Temat: Mało znane fakty historyczne
Dawid C.:
Takich nie miał nikt.
Karabinów czy czołgów? ;-)
Dawid C.:
Sądzę że na Mathildach ich nie testowano, więc na pytanie można spróbować odpowiedzieć na zasadzie analogii.
Wcześniejsze moje pytanie było nieco retoryczne. Wymieniłem wozy, które we wrześniu '39 były w linii (poza jednym będącym w prototypie). Wszystkie wspomniane, znajdowały się całkowicie poza możliwościami karabinu wz.35, posiadając od czoła 40mm lub więcej pancerza (pod różnymi kątami). Cześć z nich była bezpieczna nawet w przypadku ostrzału burt.
Dawid C.:
Ale na pewno "Urugwaje" przebijały pancerz wszystkich ówcześnie używanych niemieckich czołgów - z PzKpfw. IV włącznie.

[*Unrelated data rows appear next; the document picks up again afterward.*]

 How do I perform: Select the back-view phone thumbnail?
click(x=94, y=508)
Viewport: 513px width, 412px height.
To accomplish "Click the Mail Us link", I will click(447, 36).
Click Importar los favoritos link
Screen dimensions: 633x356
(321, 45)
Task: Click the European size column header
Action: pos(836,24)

Podziwiam Pana pewność, sam takowej nie podzielam. Mam przekonanie graniczące z pewnością, że wyniki podawane jako osiągi karabinu wz.35 podawane są dla płyty jednorodnej RHA, podczas gdy Niemcy mieli przykry zwyczaj stosowania płyt walcowanych utwardzanych powierzchniowo (FHA), standardowo dających ekwiwalent wytrzymałościowy wyższy o 10-15%.

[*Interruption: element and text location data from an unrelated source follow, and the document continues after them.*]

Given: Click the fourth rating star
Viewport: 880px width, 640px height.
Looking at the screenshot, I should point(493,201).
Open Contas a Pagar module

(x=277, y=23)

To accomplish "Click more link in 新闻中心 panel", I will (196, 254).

Poza tym - nie czarujmy się. Wszystkie liczące się w II WŚ strony opierały swoją obronę przeciwpancerną na artylerii przeciwpancernej plus ewentualnie wspierały ją niszczycielami czołgów/własnymi czołgami. Punkt, w którym własna broniąca się piechota widzi nadjeżdżające czołgi wroga na 100-150m jest sygnałem, że własna artyleria przeciwpancerna jest nieobecna lub wyeliminowana (a do tej odległości nic nie było w stanie ich powstrzymać). Wtedy właśnie pozostaje wykorzystać broń "ostatniej szansy", czyli przykładowo rusznice przeciwpancerne. To nie jest podstawowy środek do zwalczania nieprzyjacielskiej broni pancernej w obronie.